Challenge:
Reproduce verbatim the lines of the data running from the line containing "Where should I click to: Click the MBR" through the line containing "will [x=222, y=176].", both included.

[START OF Records for the exercise]

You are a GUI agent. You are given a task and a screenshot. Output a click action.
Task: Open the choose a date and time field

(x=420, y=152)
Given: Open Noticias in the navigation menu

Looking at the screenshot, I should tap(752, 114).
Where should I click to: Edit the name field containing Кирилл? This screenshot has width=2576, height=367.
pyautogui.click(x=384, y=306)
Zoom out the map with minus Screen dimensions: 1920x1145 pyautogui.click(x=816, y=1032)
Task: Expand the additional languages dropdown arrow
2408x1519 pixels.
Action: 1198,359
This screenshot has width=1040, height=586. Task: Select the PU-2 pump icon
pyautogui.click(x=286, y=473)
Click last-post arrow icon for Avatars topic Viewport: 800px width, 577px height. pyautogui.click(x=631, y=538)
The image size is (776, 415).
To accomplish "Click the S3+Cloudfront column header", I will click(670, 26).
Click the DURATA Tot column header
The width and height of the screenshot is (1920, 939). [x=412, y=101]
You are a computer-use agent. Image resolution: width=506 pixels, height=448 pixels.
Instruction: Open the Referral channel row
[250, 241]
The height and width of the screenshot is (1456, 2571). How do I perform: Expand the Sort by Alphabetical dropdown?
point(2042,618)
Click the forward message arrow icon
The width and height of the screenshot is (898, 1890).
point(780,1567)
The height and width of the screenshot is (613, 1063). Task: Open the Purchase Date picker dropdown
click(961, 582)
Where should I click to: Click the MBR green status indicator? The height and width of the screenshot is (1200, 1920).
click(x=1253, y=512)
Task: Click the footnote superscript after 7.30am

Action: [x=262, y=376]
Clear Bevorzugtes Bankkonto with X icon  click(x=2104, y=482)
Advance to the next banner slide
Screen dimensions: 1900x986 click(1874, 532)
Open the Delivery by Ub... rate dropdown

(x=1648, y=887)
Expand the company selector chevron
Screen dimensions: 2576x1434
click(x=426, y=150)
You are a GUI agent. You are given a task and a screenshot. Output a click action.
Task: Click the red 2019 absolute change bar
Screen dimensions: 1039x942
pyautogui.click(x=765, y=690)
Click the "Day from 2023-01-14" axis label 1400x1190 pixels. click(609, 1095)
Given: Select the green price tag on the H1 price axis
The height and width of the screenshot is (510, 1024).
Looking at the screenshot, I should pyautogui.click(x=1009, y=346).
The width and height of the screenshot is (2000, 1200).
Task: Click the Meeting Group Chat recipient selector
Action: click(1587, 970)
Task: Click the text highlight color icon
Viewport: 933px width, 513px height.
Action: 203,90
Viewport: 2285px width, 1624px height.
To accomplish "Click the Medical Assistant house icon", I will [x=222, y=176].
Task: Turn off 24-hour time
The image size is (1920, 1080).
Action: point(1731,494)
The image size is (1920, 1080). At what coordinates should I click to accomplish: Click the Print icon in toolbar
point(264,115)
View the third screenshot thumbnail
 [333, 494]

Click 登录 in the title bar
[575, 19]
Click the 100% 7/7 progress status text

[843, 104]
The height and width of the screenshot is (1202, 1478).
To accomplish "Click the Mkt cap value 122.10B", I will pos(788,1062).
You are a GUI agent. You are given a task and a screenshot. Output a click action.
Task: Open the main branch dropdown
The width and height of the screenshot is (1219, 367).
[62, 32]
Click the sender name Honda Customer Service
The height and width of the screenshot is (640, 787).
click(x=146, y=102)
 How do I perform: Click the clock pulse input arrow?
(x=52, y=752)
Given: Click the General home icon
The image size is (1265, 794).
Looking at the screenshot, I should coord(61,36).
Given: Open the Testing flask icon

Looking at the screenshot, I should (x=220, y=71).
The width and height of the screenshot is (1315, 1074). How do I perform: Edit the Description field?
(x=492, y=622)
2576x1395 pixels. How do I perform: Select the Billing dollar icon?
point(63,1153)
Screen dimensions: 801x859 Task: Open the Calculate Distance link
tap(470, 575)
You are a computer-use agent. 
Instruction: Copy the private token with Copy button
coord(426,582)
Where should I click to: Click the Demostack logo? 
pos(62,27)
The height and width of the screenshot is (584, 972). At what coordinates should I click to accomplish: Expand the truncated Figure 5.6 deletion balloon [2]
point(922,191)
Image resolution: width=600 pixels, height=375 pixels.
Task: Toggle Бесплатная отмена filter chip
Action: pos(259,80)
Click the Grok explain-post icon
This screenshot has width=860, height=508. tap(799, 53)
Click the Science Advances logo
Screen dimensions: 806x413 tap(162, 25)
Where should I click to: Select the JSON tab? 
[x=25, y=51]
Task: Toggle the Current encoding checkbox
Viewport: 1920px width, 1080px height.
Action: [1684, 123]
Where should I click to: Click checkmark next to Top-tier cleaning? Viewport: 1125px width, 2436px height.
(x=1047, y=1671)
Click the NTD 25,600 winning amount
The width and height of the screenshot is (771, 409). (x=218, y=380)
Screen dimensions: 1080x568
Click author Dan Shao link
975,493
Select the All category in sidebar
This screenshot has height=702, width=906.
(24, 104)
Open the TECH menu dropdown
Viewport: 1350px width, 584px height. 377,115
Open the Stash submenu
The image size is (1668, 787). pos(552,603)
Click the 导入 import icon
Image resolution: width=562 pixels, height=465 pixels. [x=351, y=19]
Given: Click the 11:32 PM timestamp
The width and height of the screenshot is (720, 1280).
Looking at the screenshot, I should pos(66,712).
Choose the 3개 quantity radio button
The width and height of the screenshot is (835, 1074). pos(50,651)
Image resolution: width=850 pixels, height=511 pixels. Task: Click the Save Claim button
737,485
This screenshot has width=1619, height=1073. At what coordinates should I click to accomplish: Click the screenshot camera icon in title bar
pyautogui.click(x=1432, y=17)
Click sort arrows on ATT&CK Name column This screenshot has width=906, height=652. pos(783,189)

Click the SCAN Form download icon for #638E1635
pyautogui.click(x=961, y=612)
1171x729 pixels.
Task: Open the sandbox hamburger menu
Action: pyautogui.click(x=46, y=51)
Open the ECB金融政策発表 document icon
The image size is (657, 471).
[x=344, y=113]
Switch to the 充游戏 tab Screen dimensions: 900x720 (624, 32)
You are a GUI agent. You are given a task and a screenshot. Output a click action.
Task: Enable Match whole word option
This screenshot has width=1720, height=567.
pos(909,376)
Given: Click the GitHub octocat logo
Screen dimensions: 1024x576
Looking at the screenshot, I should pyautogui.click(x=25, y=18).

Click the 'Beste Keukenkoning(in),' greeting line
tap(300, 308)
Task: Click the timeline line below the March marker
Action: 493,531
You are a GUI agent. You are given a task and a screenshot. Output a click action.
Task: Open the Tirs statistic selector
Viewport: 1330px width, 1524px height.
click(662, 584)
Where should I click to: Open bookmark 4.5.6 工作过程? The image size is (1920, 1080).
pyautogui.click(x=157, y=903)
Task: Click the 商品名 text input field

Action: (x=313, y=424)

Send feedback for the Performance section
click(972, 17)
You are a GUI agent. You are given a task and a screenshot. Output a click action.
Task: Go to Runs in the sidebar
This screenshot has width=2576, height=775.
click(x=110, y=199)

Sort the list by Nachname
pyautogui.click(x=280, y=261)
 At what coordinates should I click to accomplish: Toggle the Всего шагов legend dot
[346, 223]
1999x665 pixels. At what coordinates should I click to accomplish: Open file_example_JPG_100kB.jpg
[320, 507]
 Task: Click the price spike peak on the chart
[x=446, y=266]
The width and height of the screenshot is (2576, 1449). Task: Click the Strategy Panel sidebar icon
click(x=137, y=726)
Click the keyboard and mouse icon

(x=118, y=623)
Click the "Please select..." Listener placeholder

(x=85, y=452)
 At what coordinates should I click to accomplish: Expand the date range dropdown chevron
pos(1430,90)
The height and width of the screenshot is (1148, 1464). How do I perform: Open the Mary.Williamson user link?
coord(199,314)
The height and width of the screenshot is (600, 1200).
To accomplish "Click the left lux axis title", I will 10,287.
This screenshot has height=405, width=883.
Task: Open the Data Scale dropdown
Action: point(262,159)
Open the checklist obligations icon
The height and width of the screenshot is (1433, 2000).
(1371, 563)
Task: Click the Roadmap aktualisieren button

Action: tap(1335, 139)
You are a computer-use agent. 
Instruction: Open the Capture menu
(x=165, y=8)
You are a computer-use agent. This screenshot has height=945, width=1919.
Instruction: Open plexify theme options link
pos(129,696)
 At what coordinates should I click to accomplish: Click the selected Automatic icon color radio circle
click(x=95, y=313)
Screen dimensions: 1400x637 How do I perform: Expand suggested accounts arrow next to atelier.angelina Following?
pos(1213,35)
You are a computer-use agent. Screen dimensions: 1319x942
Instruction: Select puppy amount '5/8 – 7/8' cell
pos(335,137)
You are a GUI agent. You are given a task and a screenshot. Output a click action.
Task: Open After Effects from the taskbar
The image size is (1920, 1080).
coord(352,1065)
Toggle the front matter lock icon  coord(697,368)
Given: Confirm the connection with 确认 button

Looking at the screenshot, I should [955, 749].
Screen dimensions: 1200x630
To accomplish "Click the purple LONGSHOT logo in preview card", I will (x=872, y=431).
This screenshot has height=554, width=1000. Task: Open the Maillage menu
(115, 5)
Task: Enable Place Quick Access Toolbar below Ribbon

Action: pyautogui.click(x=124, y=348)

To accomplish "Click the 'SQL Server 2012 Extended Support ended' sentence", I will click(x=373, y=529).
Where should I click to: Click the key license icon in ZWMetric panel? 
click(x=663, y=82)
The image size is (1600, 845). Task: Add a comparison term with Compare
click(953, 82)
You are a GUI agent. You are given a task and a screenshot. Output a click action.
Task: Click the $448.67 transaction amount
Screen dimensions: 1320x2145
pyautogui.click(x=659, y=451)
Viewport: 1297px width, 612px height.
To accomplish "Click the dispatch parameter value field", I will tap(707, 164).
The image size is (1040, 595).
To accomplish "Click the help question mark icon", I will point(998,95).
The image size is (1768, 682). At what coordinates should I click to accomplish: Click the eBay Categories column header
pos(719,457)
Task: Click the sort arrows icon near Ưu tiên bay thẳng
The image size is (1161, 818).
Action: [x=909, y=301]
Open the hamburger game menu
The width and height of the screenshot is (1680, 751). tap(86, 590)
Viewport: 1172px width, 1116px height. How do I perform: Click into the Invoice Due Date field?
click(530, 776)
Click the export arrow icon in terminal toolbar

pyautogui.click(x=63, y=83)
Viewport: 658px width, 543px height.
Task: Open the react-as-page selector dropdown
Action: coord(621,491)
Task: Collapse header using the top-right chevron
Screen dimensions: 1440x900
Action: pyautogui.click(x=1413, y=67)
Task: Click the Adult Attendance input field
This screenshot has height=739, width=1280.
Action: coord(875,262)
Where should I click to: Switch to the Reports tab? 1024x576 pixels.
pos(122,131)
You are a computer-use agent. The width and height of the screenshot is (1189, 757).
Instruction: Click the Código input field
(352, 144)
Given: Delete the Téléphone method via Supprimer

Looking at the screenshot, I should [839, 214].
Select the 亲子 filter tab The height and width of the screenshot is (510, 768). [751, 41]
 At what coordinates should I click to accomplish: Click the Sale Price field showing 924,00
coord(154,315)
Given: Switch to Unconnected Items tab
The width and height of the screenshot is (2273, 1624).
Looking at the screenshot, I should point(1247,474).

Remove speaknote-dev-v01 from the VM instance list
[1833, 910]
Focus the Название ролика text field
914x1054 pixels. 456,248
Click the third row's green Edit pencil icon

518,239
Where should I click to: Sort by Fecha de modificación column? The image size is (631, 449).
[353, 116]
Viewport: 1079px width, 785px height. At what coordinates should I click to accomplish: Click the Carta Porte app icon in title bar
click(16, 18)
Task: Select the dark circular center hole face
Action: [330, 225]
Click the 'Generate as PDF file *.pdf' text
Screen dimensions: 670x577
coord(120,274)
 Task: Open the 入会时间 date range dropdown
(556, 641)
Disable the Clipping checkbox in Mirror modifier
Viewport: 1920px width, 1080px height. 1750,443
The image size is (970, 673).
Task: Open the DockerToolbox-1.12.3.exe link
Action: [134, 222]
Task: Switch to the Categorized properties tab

[END OF Records for the exercise]

Solution to this exercise:
Where should I click to: Click the MBR green status indicator? The height and width of the screenshot is (1200, 1920).
click(x=1253, y=512)
Task: Click the footnote superscript after 7.30am

Action: [x=262, y=376]
Clear Bevorzugtes Bankkonto with X icon  click(x=2104, y=482)
Advance to the next banner slide
Screen dimensions: 1900x986 click(1874, 532)
Open the Delivery by Ub... rate dropdown

(x=1648, y=887)
Expand the company selector chevron
Screen dimensions: 2576x1434
click(x=426, y=150)
You are a GUI agent. You are given a task and a screenshot. Output a click action.
Task: Click the red 2019 absolute change bar
Screen dimensions: 1039x942
pyautogui.click(x=765, y=690)
Click the "Day from 2023-01-14" axis label 1400x1190 pixels. click(609, 1095)
Given: Select the green price tag on the H1 price axis
The height and width of the screenshot is (510, 1024).
Looking at the screenshot, I should pyautogui.click(x=1009, y=346).
The width and height of the screenshot is (2000, 1200).
Task: Click the Meeting Group Chat recipient selector
Action: click(1587, 970)
Task: Click the text highlight color icon
Viewport: 933px width, 513px height.
Action: 203,90
Viewport: 2285px width, 1624px height.
To accomplish "Click the Medical Assistant house icon", I will [x=222, y=176].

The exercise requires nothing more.